Methods: Using a convenience sample and a cross-sectional design, 714 patients (50.1% male, 49.9% female) with CMI (72.1% schizophrenia and 27.9% affective disorder) and their caregivers were recruited. Demographic information was collected via the following questionnaires: 12-Item Short-Form Health Survey (SF-12), five-item Brief Symptom Rating Scale (BSRS-5), Caregiver Burden Scale, and Clinical Global Impressions (CGI-S) Scale. Pearson correlations and hierarchical regression analyses were used to predict QoL.
Results: Disease factors accounted for 17–50% of the change in variance.
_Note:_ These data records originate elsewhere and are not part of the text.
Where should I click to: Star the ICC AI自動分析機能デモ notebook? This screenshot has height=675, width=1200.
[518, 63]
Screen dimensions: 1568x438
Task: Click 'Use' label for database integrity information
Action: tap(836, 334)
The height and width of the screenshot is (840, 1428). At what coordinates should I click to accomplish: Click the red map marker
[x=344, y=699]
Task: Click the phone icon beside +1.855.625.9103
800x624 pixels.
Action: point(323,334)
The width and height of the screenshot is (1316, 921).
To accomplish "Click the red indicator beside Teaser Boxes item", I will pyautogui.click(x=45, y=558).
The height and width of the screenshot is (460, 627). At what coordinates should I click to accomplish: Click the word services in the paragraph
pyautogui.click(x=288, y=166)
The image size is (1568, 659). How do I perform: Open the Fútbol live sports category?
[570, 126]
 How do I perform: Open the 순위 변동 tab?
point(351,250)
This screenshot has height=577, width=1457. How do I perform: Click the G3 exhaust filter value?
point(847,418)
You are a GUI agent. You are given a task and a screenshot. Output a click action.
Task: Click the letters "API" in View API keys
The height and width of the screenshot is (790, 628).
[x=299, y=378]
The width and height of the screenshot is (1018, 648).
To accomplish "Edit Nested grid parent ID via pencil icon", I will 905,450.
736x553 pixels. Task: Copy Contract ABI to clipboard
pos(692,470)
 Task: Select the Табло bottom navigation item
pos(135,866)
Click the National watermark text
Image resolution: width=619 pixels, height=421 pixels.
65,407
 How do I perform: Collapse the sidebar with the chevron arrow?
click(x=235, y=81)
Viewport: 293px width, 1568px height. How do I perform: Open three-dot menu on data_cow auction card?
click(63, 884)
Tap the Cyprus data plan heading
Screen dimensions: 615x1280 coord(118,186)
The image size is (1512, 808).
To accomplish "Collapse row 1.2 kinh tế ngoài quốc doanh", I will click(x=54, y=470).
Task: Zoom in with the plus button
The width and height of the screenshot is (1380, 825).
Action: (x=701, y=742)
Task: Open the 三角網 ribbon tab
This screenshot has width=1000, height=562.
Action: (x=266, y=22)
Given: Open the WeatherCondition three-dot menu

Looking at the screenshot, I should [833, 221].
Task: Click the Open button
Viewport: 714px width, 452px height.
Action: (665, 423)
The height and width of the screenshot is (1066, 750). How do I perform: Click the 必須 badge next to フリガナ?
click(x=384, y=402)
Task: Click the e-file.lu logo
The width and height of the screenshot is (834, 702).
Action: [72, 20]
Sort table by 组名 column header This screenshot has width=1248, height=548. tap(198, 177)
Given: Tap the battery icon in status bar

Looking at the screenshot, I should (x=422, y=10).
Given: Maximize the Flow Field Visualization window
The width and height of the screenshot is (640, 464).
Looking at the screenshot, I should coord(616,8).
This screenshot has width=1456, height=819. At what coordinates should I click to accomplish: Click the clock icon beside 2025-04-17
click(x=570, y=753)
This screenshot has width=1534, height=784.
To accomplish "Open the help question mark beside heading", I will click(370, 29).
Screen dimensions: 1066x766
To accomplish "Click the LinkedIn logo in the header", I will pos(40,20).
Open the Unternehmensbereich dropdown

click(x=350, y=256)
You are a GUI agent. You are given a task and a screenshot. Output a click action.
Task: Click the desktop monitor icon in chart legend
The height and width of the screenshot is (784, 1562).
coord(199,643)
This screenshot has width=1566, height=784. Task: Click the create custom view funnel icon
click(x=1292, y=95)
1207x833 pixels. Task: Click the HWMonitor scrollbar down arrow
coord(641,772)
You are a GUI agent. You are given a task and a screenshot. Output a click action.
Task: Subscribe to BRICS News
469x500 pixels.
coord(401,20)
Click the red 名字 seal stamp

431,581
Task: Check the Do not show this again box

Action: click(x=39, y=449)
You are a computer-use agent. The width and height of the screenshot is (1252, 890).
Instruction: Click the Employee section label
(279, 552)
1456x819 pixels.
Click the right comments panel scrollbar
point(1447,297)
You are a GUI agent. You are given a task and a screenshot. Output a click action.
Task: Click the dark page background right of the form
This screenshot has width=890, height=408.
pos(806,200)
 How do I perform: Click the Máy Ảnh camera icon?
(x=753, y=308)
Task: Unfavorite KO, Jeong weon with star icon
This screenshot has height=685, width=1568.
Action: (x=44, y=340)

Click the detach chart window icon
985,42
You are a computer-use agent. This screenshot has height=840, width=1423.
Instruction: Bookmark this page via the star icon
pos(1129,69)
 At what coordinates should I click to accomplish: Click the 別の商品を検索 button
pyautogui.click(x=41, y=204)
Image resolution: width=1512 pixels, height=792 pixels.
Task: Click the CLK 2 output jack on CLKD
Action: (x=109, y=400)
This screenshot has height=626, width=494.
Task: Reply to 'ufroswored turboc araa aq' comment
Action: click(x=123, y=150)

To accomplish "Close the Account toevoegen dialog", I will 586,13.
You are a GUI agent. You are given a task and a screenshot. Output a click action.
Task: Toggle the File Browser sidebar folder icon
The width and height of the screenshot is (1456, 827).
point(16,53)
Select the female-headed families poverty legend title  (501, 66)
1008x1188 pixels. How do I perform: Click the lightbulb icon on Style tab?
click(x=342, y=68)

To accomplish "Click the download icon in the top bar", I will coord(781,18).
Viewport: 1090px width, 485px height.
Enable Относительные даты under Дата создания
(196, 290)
Predictors of low mental subscale scores included the following: high psychological distress and high family burden as well as a history of suicide attempts, negative caregiver attitudes, and living away from home. Disease factors also explained the greatest variance in the physical subscales. Predictors of low physical subscale scores included the following: high psychological distress, age, unemployment, a history of suicide attempts, high family burden, and living alone.
Conclusions: Disease factors were the most important predictors of QoL in patients with CMI. Family factors were more important than social factors on the mental subscales. Differential relationships were also found for the other two dimensions. Together, these results indicate that a wide range of factors improve the QoL in patients with CMI.